France | France, Cour d'appel de Pau, Chambre des étrangers-jld, 24 octobre 2022, 22/02858


N°22/3735



REPUBLIQUE FRANÇAISE



AU NOM DU PEUPLE FRANÇAISE



COUR D'APPEL DE PAU



L742-1 et suivants du Code de l'entrée et du séjour

des étrangers et du droit d'asile



ORDONNANCE DU vingt quatre Octobre deux mille vingt deux





Numéro d'inscription au répertoire général N° RG 22/02858 - N° Portalis DBVV-V-B7G-ILES



Décision déférée ordonnance rendue le 21 Octobre 2022 par le juge des libertés et de la détention du tribunal judiciaire de Bayonne,



Nous

, Cécile SIMON, Présidente de chambre, désignée par Ordonnance de Monsieur le Premier Président de la Cour d'appel de Pau en date du 4 juillet 2022, assistée de Catherine SA...

N°22/3735

REPUBLIQUE FRANÇAISE

AU NOM DU PEUPLE FRANÇAISE

COUR D'APPEL DE PAU

L742-1 et suivants du Code de l'entrée et du séjour

des étrangers et du droit d'asile

ORDONNANCE DU vingt quatre Octobre deux mille vingt deux

Numéro d'inscription au répertoire général N° RG 22/02858 - N° Portalis DBVV-V-B7G-ILES

Décision déférée ordonnance rendue le 21 Octobre 2022 par le juge des libertés et de la détention du tribunal judiciaire de Bayonne,

Nous, Cécile SIMON, Présidente de chambre, désignée par Ordonnance de Monsieur le Premier Président de la Cour d'appel de Pau en date du 4 juillet 2022, assistée de Catherine SAYOUS, Greffier,

Monsieur [I] SE DISANT [Z] [N]

né le 09 Février 1995 à [Localité 2] (MONGOLIE)

de nationalité Mongole

Actuellement retenu au CRA d'[Localité 1]

Retenu au centre de rétention d'[Localité 1]

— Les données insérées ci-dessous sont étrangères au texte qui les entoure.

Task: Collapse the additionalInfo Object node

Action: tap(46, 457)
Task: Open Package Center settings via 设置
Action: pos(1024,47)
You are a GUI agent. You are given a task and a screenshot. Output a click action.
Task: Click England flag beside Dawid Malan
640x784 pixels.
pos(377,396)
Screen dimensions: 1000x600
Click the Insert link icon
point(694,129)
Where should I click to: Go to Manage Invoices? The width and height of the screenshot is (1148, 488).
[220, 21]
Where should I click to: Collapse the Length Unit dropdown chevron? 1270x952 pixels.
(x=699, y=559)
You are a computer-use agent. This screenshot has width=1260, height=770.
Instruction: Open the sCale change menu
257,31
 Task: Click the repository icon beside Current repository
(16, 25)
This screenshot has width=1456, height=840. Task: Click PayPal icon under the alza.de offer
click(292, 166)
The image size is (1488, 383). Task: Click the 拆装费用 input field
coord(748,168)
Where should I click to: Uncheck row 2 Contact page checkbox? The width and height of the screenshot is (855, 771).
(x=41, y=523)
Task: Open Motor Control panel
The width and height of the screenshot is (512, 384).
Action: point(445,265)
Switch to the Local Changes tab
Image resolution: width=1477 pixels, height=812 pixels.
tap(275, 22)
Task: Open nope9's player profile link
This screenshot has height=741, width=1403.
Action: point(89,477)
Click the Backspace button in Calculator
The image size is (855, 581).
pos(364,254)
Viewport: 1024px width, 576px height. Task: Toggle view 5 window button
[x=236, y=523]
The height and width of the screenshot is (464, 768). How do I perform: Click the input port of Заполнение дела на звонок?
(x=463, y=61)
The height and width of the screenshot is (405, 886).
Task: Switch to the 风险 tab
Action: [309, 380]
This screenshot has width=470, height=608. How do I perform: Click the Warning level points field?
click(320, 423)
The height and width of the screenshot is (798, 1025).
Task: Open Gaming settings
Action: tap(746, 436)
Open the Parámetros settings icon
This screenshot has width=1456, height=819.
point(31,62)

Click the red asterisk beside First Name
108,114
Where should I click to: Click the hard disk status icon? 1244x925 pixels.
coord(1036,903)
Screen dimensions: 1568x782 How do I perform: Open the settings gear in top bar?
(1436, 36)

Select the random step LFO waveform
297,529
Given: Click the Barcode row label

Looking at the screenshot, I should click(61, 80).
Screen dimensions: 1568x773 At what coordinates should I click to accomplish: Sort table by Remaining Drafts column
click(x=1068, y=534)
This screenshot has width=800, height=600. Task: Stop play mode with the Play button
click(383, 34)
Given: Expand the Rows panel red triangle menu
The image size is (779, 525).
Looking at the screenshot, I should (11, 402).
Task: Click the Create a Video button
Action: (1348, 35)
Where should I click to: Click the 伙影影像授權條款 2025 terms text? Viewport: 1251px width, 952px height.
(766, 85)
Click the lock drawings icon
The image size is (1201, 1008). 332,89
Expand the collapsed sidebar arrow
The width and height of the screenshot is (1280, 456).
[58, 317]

Comparant et assisté de Maître Maripierre MASSOU DIT LABAQUERE, avocat au barreau de Pau et de Madame [H] [K], interprète assermenté près la cour d'appel de Paris, en langue mongol.

INTIMES :

LE PREFET DE LA CORREZE, avisé, absent,

MINISTERE PUBLIC, avisé de la date et heure de l'audience,

ORDONNANCE :

- réputée contradictoire, après débats en audience publique,

*********

Vu l'ordonnance rendue le 21 octobre 2022 par le juge des libertés et de la détention de Bayonne, qui a :

- ordonné la jonction du dossier n° RG 22/00696 au dossier 22/00700

- déclaré irrecevable la requête en contestation de placement en rétention administrative présentée par [N] [Z],

- déclaré recevable la requête en prolongation de la rétention administrative de présentée par le préfet de la Corrèze

- déclaré la procédure diligentée à l'encontre de [N] [Z] régulière,

- dit n'y avoir lieu à assignation à résidence,

- ordonné la prolongation de la rétention de [N] [Z] pour une durée de vingt-huit jours à l'issue du délai de 48 heures de la rétention.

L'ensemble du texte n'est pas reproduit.